Cooking for recovery after addiction

Cooking for recovery after addiction

Boston Medical Center’s dietitian teaches patients in recovery that food can help heal and restore life’s balance.

Boston Medical Center (BMC) is one of the nation’s leading addiction treatment facilities

What’s often not addressed in treatment programs is the fact that for many in treatment and recovery, nutrition and taking good care of their bodies has been last on the list of priorities up until now. Getting a healthy life back requires nourishing the body with healthy food, and often times, fast food—and especially sugary food—can replace the original addiction. People with addiction also face obstacles to finding access to healthy eating.

Tracey Burg, registered dietitian and chef at the hospital, has for years developed and taught classes for many different ailments. But until three months ago, there was no class for those recovering from addiction.

“At BMC we have a longstanding program, Nourishing Our Community, and it’s comprised of a teaching kitchen and a food pantry,” Burg says. The classes are taught in a demo kitchen, and Burg teaches about 25 or 30 classes a month, free to patients, staff, visitors, caregivers and the community. “We have cooking class for diabetes, heart disease, renal patients, cancer patients…a whole variety, including culinary training and how to make food on a budget and cooking for people with disabilities.”

When Burg met last fall with the director for the hospital’s substance disorder department, “it sparked an idea in me,” she says, “We have all these classes and we don’t have one for substance-use disorder.”

The office-based addiction treatment program for people in recovery had been in place for years at the hospital, but didn’t focus on nutrition.

That’s a problem, Burg says.

“If they’ve spent years doing drugs, they haven’t been taking care of their bodies and their bodies are depleted,” Burg says. “Food can restore the body to where it once was and it can be a big help in the recovery process.”

Good nutrition as a form of self-care is something very new to many in recovery, Burg explains, and the brain’s pleasure-seeking centers often try to replace drugs with foods that offer similar “highs and lows.”

“People who have been addicted to opiates crave sugar—that sugar rush; they’re not taking drugs anymore but the sugar hits the same receptors as hard drugs,” Burg says. “This is what helps them relax. One woman we worked with was having three bags of cotton candy every day and nothing else. She said it helped her get to sleep.”

The poor nutrition and overall quality of life shows, even after the drugs have stopped, Burg says.

“When you see them, they are tense and some are itchy and they can have rashes and having a healthy diet can help that heal too,” Burg says. “And their guts are a wreck. Whole grains can help with that.”
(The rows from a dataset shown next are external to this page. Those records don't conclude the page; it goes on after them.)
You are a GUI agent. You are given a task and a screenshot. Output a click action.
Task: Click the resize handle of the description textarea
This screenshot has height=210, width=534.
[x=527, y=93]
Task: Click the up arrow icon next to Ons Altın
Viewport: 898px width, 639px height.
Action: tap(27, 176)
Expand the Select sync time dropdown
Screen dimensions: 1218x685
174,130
So where does one start when addressing such a big problem, one that’s so closely linked to ingrained habits and lifestyle that doesn’t allow much access to healthful meals?
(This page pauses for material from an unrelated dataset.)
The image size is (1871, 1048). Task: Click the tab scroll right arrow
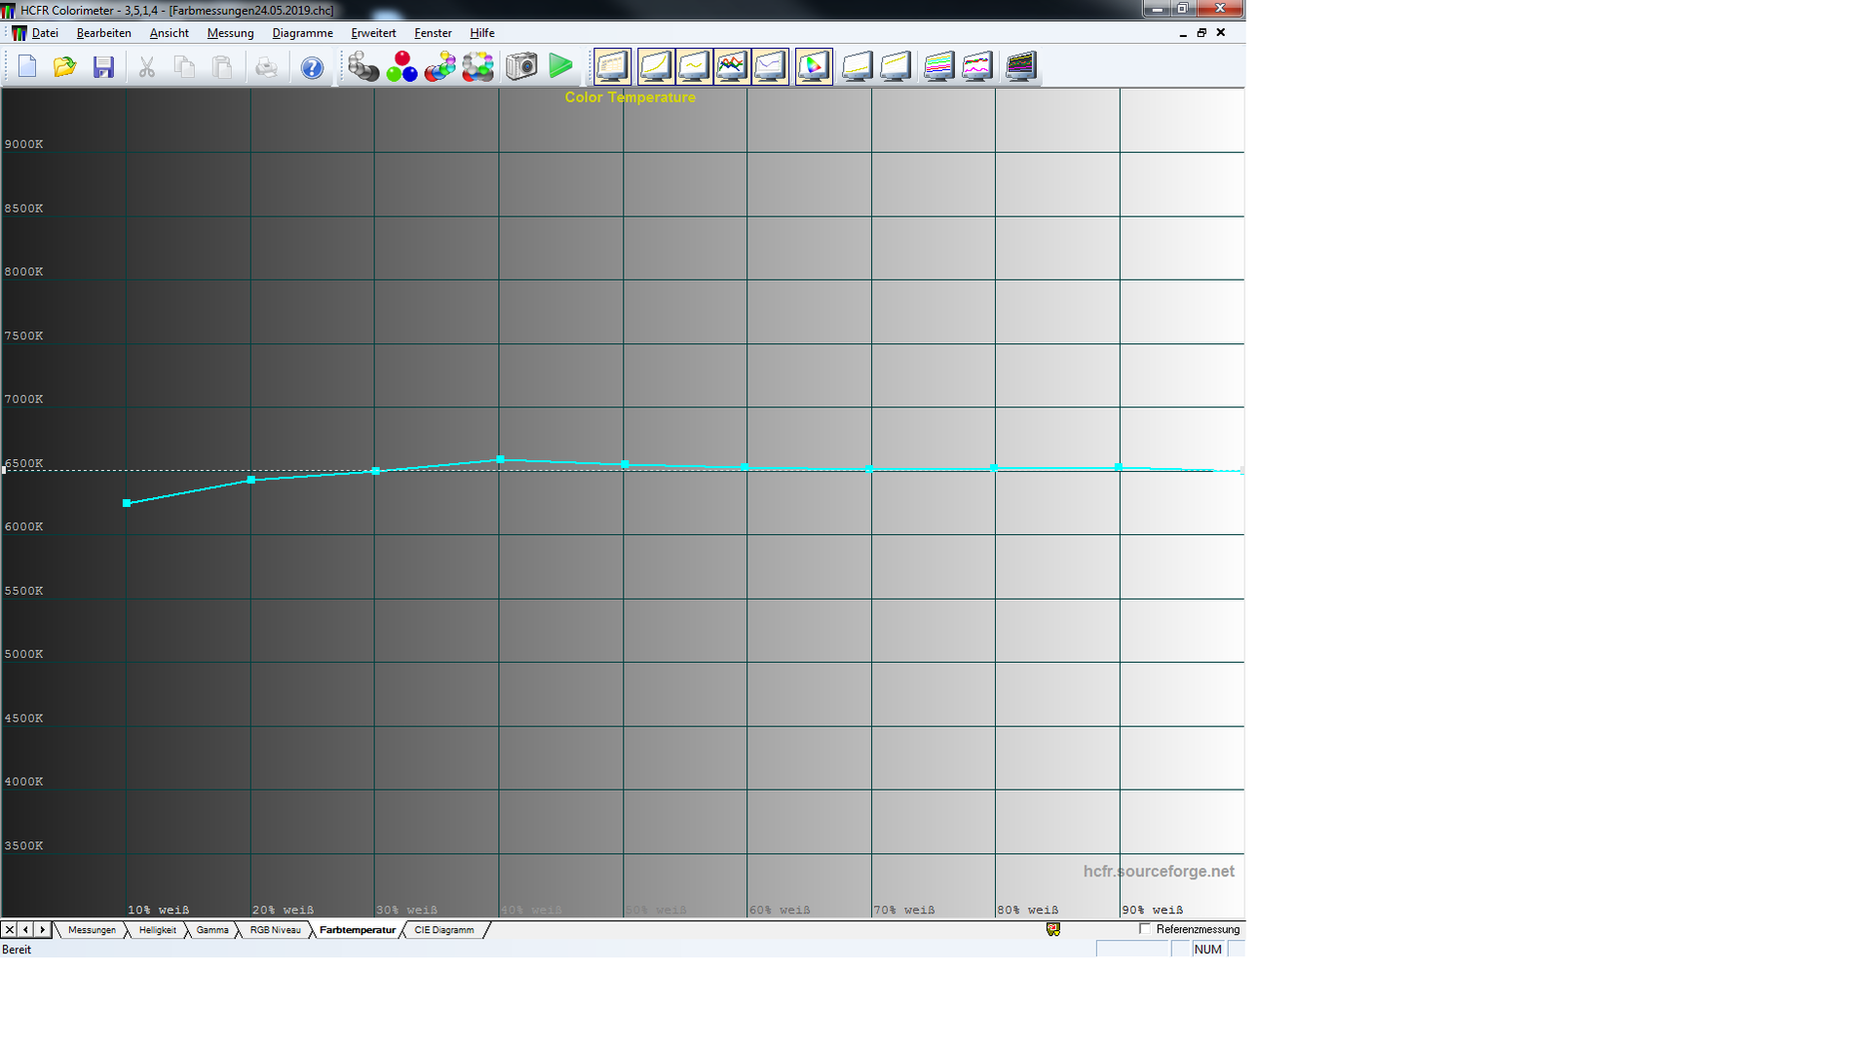[42, 930]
“I start with a one-pot meal,” Burg says. “An easy one is just ground turkey, sauté that with a little garlic or garlic powder in a healthy oil like olive or canola, then get a big bulb of broccoli, chop it into florets and chuck it in there with some premade rice. Just simple meals like that, and with that you can swap out any meat or whole grain—and I try to get them thinking in terms of making a big batch of something, right when you get home you know you have something healthy to eat.”

Whole grains are also a pillar in the cooking for recovery classes. “I teach what a whole grain is and how to read labels,” Burg says. “Get brown rice, not white rice.”
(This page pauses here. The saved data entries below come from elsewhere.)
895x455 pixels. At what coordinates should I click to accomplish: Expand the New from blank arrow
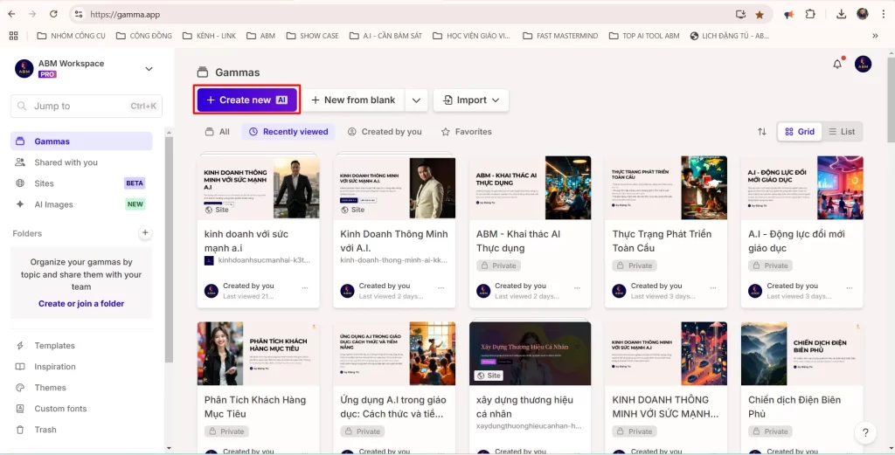pos(416,100)
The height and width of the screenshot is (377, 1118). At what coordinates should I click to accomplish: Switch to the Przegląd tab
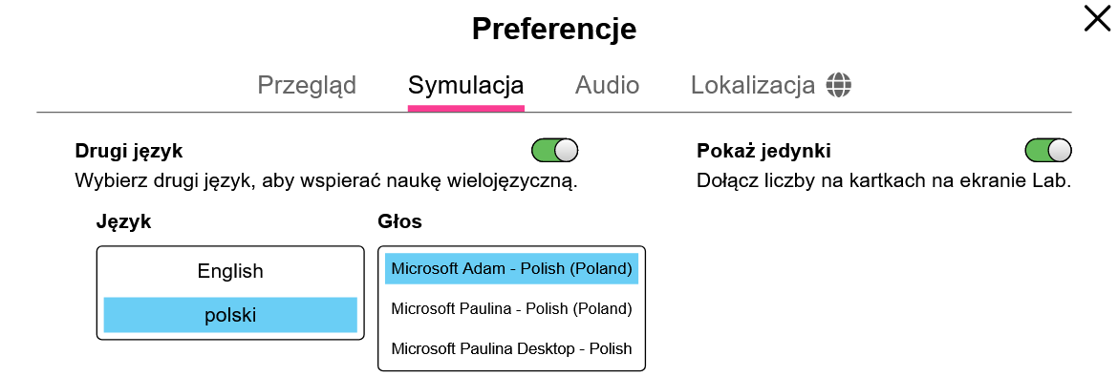pos(307,86)
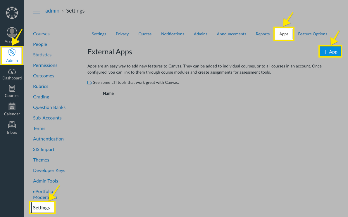Select the Apps tab

(284, 34)
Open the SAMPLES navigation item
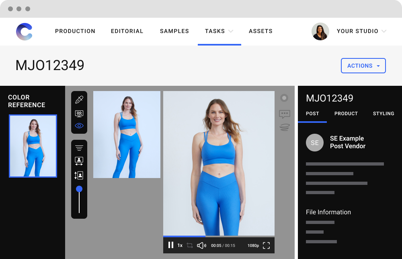Screen dimensions: 402x259 [x=174, y=31]
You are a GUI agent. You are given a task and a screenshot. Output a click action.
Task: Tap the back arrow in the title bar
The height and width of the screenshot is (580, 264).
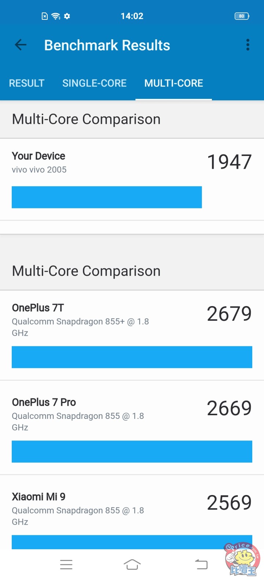coord(20,45)
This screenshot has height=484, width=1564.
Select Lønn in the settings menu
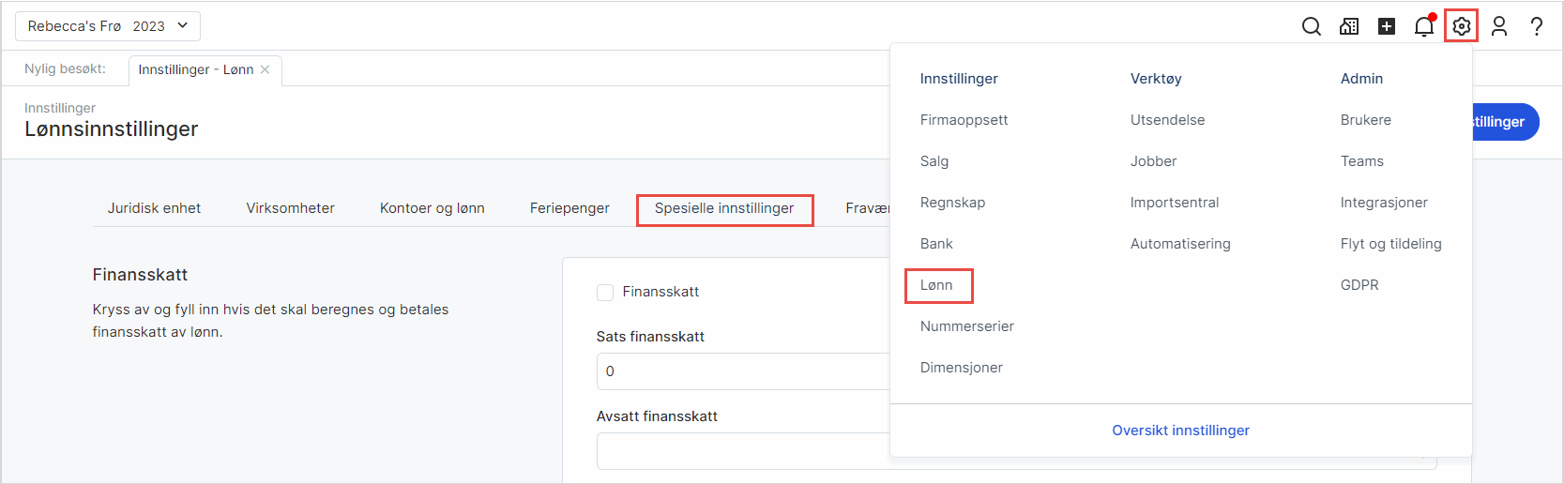936,285
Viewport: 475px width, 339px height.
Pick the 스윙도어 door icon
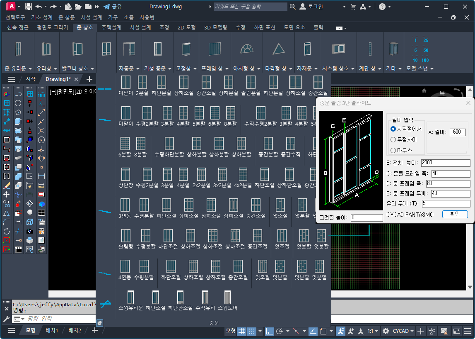227,297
Next, Burg says, “we are trying to break them free of the sweet craving. It sounds simple, but we switch over to fruit.”

For example, she’s shown her class how to put together Greek yogurt with pineapple, toasted almonds and lime zest for a healthy snack that “gives them something (protein) and it takes longer to digest while still reducing the sugar craving.”

The class provides a handout brochure to reinforce what’s being taught, and there’s also a demonstration of mood-enhancing foods (whole grains, lean protein) and mood-depressing foods (donuts, french fries).

“Mood and food is the idea, and it’s something simple for them to put in their backpack and refer to, even if we only get them for one class,” Burg says. “The main message is that food can help them heal.”